Written exercise – Rewrite the lines from the line with "Viewport: 2576px width, 1449px height." to the line with "pos(432,473)", putting "italic" in place of "bold" and keeping everything else the same.

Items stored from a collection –
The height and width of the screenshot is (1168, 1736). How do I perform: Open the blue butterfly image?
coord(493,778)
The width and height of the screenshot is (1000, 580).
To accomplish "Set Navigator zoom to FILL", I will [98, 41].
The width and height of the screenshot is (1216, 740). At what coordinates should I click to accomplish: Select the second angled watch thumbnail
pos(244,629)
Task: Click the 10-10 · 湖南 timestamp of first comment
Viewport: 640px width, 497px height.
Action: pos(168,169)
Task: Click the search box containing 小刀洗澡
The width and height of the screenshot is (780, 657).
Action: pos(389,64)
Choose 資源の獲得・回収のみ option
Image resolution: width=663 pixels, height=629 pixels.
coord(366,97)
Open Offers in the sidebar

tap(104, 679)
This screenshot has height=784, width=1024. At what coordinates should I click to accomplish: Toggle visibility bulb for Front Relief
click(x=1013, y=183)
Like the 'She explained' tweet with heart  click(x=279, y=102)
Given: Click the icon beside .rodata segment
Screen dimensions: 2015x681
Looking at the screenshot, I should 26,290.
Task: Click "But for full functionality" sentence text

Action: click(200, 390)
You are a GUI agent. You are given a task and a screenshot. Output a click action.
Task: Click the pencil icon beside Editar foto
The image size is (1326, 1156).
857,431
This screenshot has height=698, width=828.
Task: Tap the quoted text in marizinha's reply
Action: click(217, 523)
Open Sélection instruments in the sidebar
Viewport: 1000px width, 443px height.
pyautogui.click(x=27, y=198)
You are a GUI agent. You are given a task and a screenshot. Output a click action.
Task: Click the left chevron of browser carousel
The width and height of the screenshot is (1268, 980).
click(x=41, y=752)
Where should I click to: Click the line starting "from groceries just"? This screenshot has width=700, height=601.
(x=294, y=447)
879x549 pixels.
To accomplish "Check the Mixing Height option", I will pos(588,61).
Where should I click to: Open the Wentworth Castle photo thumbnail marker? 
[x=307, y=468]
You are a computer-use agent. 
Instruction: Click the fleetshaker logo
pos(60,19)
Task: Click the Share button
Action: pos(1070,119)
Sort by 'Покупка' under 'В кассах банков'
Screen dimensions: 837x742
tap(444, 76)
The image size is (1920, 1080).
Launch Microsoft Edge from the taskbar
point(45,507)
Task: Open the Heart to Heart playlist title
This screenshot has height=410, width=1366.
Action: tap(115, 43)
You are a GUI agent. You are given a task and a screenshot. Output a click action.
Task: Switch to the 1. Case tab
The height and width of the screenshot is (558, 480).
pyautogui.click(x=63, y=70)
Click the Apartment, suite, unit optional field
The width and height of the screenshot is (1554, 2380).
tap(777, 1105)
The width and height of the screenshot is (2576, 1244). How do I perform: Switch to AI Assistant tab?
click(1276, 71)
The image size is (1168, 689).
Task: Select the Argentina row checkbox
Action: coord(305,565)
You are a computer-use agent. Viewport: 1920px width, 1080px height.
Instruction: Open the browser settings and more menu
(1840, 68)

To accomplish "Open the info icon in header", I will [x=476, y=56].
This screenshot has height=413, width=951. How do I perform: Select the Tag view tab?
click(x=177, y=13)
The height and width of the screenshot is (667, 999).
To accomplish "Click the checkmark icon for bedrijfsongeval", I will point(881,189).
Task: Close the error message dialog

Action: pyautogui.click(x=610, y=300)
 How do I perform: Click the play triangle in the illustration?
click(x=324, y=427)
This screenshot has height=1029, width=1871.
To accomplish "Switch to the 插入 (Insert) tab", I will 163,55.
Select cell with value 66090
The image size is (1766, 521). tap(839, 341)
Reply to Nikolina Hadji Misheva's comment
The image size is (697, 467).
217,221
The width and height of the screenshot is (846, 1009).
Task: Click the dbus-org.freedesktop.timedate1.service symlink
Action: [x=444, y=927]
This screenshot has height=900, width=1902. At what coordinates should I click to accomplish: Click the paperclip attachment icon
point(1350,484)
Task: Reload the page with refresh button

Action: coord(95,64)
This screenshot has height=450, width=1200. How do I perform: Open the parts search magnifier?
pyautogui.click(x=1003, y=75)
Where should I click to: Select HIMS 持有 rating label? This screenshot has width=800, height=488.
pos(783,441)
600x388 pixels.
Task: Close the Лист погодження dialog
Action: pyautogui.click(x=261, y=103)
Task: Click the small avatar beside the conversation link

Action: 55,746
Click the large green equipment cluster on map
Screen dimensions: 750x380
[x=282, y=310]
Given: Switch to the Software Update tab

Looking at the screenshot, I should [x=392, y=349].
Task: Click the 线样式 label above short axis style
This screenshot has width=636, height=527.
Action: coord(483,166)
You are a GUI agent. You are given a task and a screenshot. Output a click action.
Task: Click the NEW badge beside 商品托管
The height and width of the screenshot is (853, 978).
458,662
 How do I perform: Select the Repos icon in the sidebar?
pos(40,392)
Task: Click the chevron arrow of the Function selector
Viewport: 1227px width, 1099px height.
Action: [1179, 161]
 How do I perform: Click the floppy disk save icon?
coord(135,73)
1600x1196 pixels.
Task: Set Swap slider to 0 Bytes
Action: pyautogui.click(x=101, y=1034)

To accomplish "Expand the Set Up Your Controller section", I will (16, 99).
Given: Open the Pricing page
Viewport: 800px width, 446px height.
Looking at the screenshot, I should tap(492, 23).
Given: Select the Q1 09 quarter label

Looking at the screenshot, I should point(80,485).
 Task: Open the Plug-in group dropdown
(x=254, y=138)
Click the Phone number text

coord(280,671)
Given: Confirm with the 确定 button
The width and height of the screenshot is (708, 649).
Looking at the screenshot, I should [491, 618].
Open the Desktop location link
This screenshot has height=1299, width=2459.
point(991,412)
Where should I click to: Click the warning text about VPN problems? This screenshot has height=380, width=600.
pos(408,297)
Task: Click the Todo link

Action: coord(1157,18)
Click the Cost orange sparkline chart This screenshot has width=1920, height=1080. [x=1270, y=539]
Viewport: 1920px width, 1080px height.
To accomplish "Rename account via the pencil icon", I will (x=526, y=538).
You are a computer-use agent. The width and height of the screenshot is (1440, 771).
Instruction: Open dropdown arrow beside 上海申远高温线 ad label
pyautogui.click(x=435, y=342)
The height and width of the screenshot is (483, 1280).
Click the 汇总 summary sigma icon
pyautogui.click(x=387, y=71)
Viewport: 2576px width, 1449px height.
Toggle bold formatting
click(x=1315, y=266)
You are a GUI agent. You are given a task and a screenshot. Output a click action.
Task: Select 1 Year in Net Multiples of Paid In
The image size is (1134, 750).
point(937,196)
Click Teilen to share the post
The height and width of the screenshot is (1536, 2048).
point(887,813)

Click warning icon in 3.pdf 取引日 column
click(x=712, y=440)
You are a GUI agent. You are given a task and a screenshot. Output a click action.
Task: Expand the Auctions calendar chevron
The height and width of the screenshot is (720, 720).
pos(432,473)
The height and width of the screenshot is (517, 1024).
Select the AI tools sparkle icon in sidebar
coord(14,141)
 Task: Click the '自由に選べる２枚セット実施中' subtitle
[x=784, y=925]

Task solution –
Viewport: 2576px width, 1449px height.
Toggle italic formatting
click(x=1315, y=266)
You are a GUI agent. You are given a task and a screenshot. Output a click action.
Task: Select 1 Year in Net Multiples of Paid In
The image size is (1134, 750).
point(937,196)
Click Teilen to share the post
The height and width of the screenshot is (1536, 2048).
point(887,813)

Click warning icon in 3.pdf 取引日 column
click(x=712, y=440)
You are a GUI agent. You are given a task and a screenshot. Output a click action.
Task: Expand the Auctions calendar chevron
The height and width of the screenshot is (720, 720).
pos(432,473)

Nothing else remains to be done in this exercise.